Solution to the equations of quantum field theory can be formally expressed
using what's called a perturbation expansion. This is similar to using a power
series expansion to solve an algebraic or differential equation. In a rough
way of looking at things, higher order terms in the expansion correspond to
particle interactions with more "stuff" involved. This equivalence is what
Feynman diagrams represent.

In the case of electromagnetism, this technique is very effective. The term
corresponding to a single photon exchange is 137 times larger than the term
corresponding to two photons, and so on. As a result, perturbation theory
works very well for these calculations.

However, for nuclear forces in a proton or neutron, all the terms are about
the same size. You can't cut off the expansion and get a meaningful estimate.
In the Feynman diagram view, this is saying that you can't think of it as just
exchanges of small numbers of gluons, rather, you'd need to consider huge
number of particles and diagrams of extreme complexity. This is the sense in
which the equations are "too difficult to solve". You need to do something
totally different from perturbation theory to get a solution. Lattice
computations, as described in the article, are the best alternative technique
we have available at this point.

------
michaelneale
" So if the LHC confirms that the Higgs exists, it will mean all reality is
virtual."

Headline should be "It's nearly confirmed" as the LHC has not done this yet.

------
blasdel
It's confirmed: Science Writing is merely vacuity fluctuations

------
s3graham
... "Here's Tom with the weather."

------
Allocator2008
This article is grotesquely misleading. It misuses the word "virtual". Virtual
reality meaning a simulation hasn't a thing to do with virtual particles in
quantum field theory.

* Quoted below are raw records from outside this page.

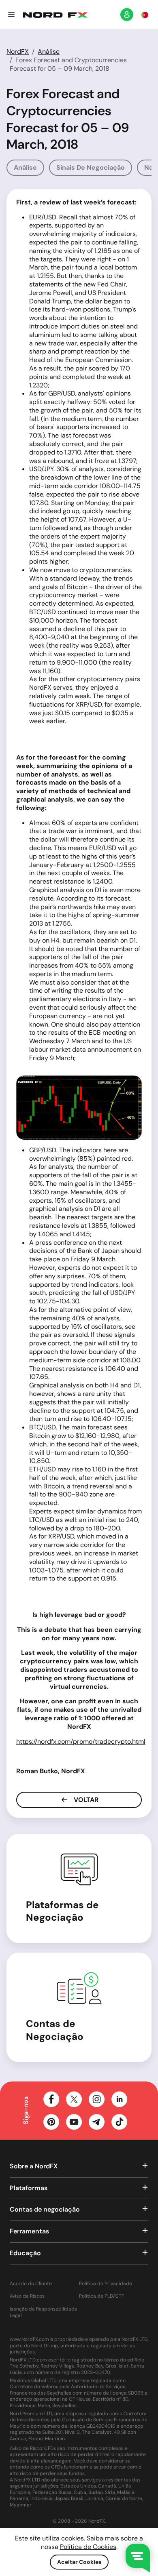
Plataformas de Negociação (62, 1911)
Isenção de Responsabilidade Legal (43, 2312)
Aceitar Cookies (79, 2561)
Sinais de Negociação (90, 167)
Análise (49, 51)
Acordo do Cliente (31, 2284)
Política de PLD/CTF (101, 2296)
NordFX (17, 51)
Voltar (85, 1799)
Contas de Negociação (54, 2029)
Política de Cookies (88, 2546)
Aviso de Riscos (27, 2296)
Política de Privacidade (105, 2284)
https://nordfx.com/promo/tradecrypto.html (80, 1741)
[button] (11, 14)
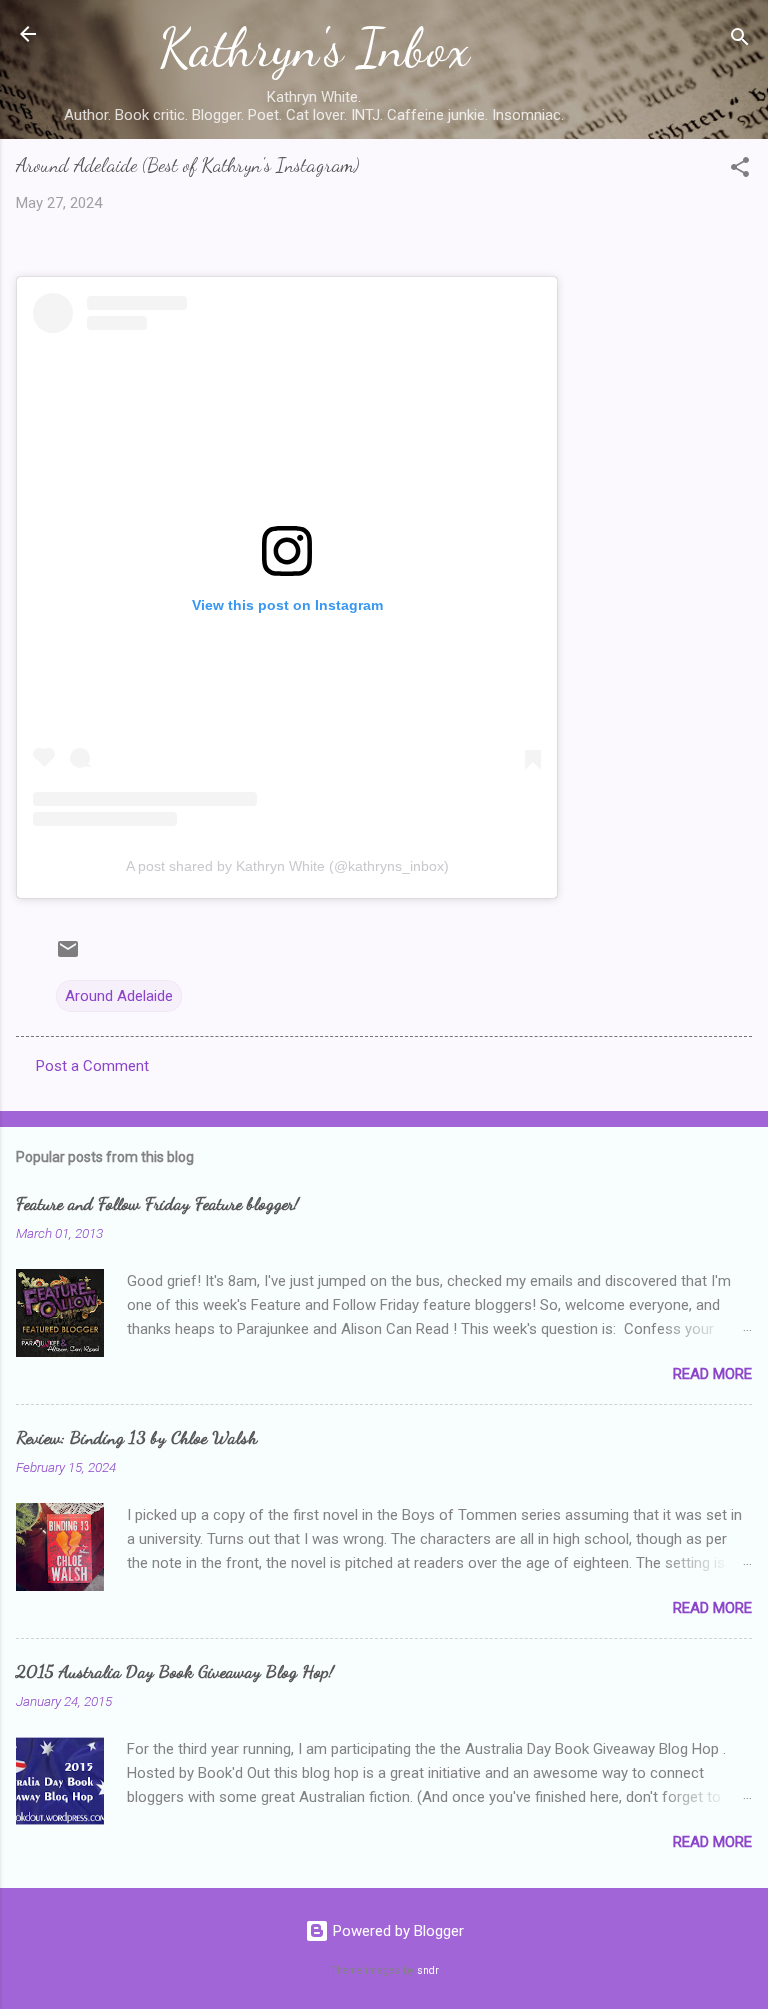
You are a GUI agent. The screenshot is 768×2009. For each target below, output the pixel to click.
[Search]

In this case, the strength of the strong nuclear force
field in a given point affects the probability amplitude of finding a gluon at
that given point, which, in turn, will affect the mass of the area surrounding
that point. In the case of the 3 quark proton, the strong nuclear force field
has a high strength in the vicinity of the three quarks, therefore, the
probability of finding gluons here is higher than outside the 3-quark bounded
configuration. Since energy is equivalent to mass, that means the 3-quark
bounded configuration will get a higher mass value than the surrounding
vacuum, because of the higher prevalence of the strong nuclear force-field
carrying gluons within it. This is ordinary, well understood, quantum
chromodynamics, similar to quantum electrodynamics. There is nothing "virtual"
about it in the sense of "less than real". A particle may be said to be
"virtual" if is is transient (acts over a short distance or timespan). However
its effects are as real as it gets. At the end of day, quantum field theory
comes to down calculating probability amplitudes, in this case, the
probability of finding gluons in the 3-quark configuration. There isn't
anything "virtual" or "magical" or "hocus pocus" about it. And if somebody
thinks there is, they shouldn't be writing for a science magazine.